Color Space Question after reading the book

Posted: Sun Aug 06, 2023 7:18 pm
by Ryzen1988

So I just read the exploring deepfake books, very cool so left a good review.

But in there ofcourse was the resolution doubling -> vram & compute x 4 rule
The color space conversion rgb -> bgr and the fact that you do the whole convolutional shabang for each of the tree colours.
It already said that the mask itselfs is a lower resolution.

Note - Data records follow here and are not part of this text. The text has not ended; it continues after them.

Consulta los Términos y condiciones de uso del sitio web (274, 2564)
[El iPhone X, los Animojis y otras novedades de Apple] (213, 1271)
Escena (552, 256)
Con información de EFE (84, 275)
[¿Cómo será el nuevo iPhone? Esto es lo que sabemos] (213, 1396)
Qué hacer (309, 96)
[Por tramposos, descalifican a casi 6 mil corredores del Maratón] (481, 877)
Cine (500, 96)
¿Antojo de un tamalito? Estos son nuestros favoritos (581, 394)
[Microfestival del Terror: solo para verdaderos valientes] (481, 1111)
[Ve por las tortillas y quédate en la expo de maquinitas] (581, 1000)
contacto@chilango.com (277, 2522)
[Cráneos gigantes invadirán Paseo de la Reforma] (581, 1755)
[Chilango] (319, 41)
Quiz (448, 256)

Since at least for me almost all faces come from video, and go back to video why isn't YUV 4:2:0 more used?
That would only use one layer at full resolution and the chroma luma at 25% the size.
Think of all the Vram and compute saved or the possibility to increase the output resolution without the heavy penalty.
I see not really any reason why the same convolutions and dense layers would not work with that instead of BGR :ugeek:

But probably people already tried this so why isn't this a option?

From what i have read YUV is not supported as such, but it seems fairly easy to map U & V to a grayscale layer and transform it back at the end.


Re: Color Space Question after reading the book

Posted: Wed Aug 09, 2023 12:09 am
by torzdf

The short answer is, Faceswap has always been built to work with 8-bit BGR images. Video support was added much later in the life-cycle.

I have never experimented with other colour spaces for training, but, either way, to implement into Faceswap now would be a mammoth undertaking as it would impact every part of the codebase, so this kind of thing is unlikely to ever become a priority with the limited time I have available to develop.


Re: Color Space Question after reading the book

Posted: Fri Aug 11, 2023 5:34 pm
by Ryzen1988

Oke, thats a very good reason for not doing that.

Thanks for the response